▸ **Article**
# Site General > Off-topic Cafe > Creative Corner >  Faun costume

## Seneschal

I made a new costume for a convention. This is my "trial run" version of it. I'll be changing it and updating it over the next few months to make it more accurate, comfortable, and generally better.

The whole thing was hand sewn with the exception of the battleaxe harness/sheathe, which I used the sewing machine for. The pants are faux fur, but the vest is made of 3 rabbit pelts and leather cording. This picture was before the actual convention--stupid me forgot to get a picture of the full thing with the second belt and dangling animal bones, horns, etc. Oh well. Hooves are paper mache over a wire armature attached to THE most uncomfortable pair of shoes I have ever worn, and the battleaxe is a stick I cut from a dead tree in the woods and sanded and polished and an armature of wire, paper mache, plaster of paris and shiny paint for the head. Battleaxe harness isn't real leather. I'll see if a friend got a picture of me in the full costume at the convention and post it later if so.

List of things I'm gonna change are the hooves, the top (the rabbit fur is WAY too hot...good lawd...) and the battleaxe harness. And I want more bones and stuff next time. Horns have to be changed because they're too heavy. I'll be molding them and casting them in plaster of paris next time.

▸ **Data lines**
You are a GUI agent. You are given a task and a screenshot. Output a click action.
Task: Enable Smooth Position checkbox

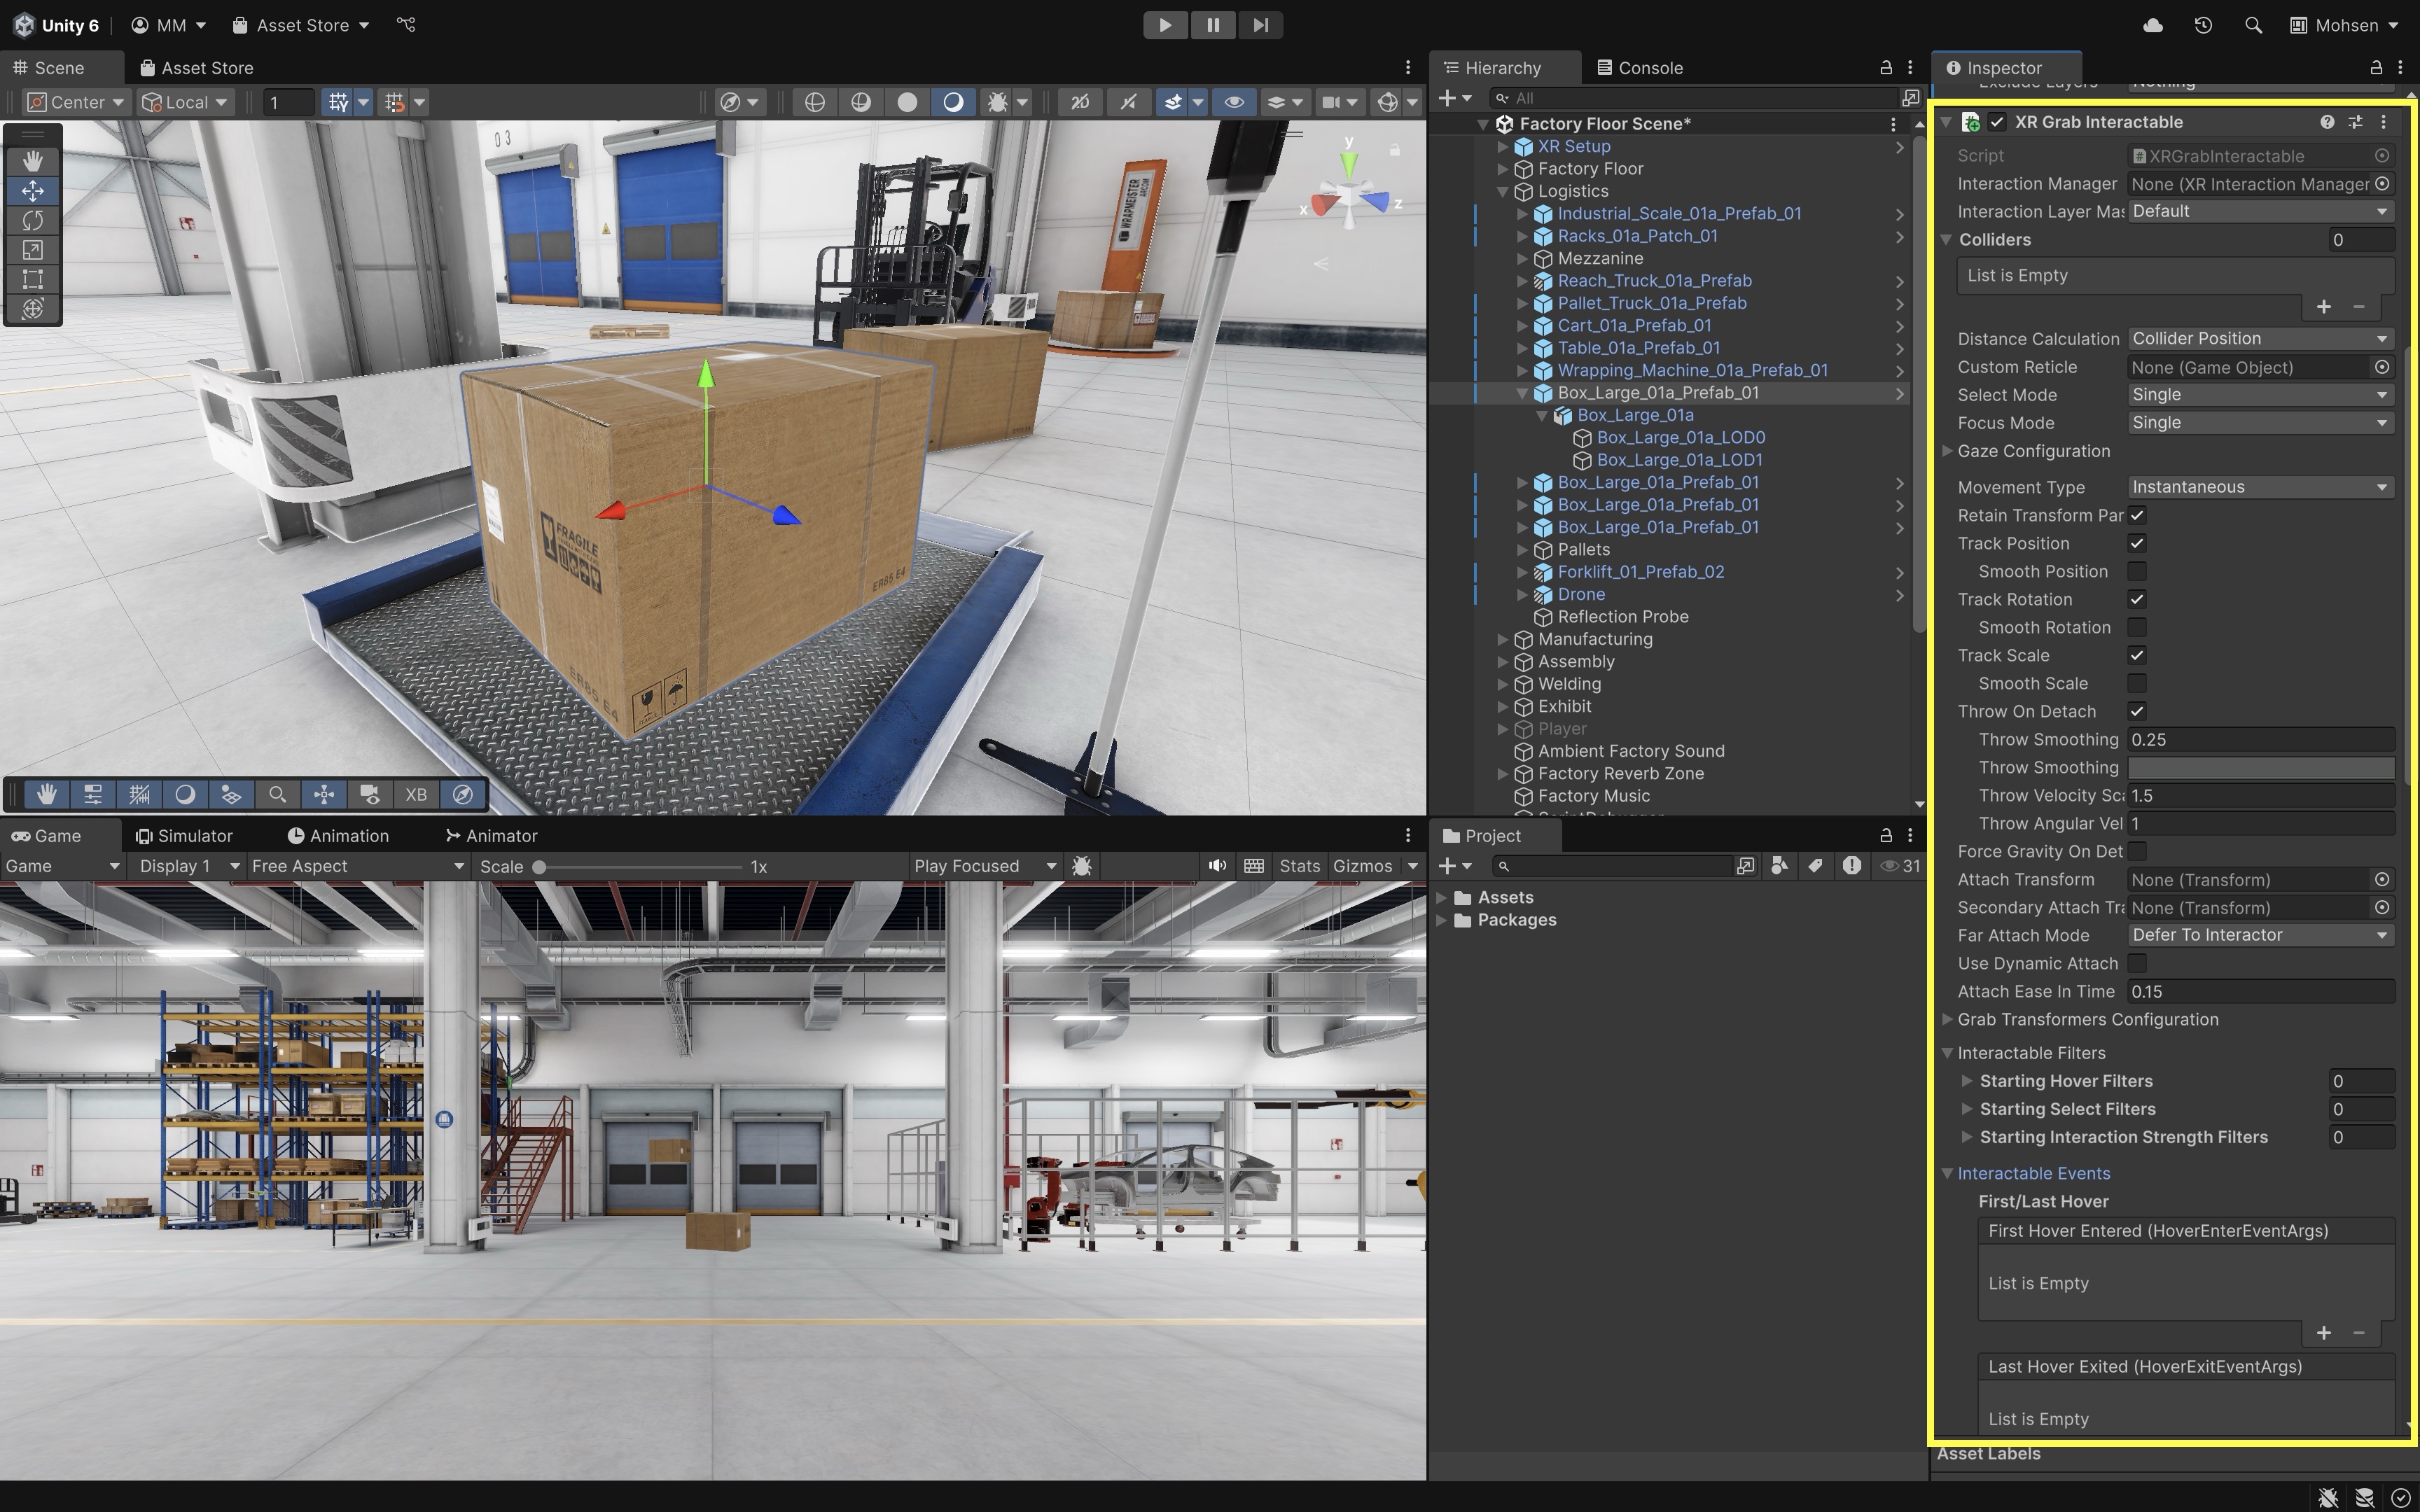click(2137, 571)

▸ **Instructions for the task**
Pick up the faun costume post after its final sentence and keep writing in the same voice.

▸ **Exercise response**
Pictures!!!



DD8 And I just realized this pic doesn't have my loincloth, my extra belt and hip pouch or dangly bones, horns, OR my battleaxe harness! DX Must, MUST find good pictures.

Or I'll jsut put the whole lot back on and take a picture.

Anyways, hope you liked looking.

----------


## wolfy-hound

That's really awesome! You can try lining the rabbit fur to keep it from being so hot.  Certain cloth will keep the heat flowing away from you.
I'd love to see a total outfit on!

----------

_Seneschal_ (05-27-2009)

----------


## Seneschal

> That's really awesome! You can try lining the rabbit fur to keep it from being so hot.  Certain cloth will keep the heat flowing away from you.
> I'd love to see a total outfit on!


Really? I might do that, but I don't think I want to wear the rabbit fur vest to conventions and rennaisance faires in the Florida heat. The next one I intend to wear this to is in July, and since I was unable to wear this for more than 4 hours this con, I'd like to be able to wear it longer. I'll probably try to find some other period accurate material to use for a vest. 

XD I'll probably do that tomorrow and have my brother take photos outside if it's nice enough. I didn't feel like it today though.

And thank you for the compliment. <3 <3 <3

----------


## Seneschal

Ah-HAH! I knew a friend of mine would come through! <3 Everybody thank my bud Robert for getting this for me! (And for informing me shortly after that I was beginning to have a wardrobe malfunction LOL!). Full costume, horns and all!

----------


## wolfy-hound

That is definitely one rocking costume.  You did a bang up job on the legs.

----------

_Seneschal_ (05-27-2009)

----------


## Laooda

:Bowdown:  :Good Job:  :Bowdown:   I LOVE it!!!


Wonderful job on the entire thing!  The hooves are the BEST!!!

----------

_Seneschal_ (05-27-2009)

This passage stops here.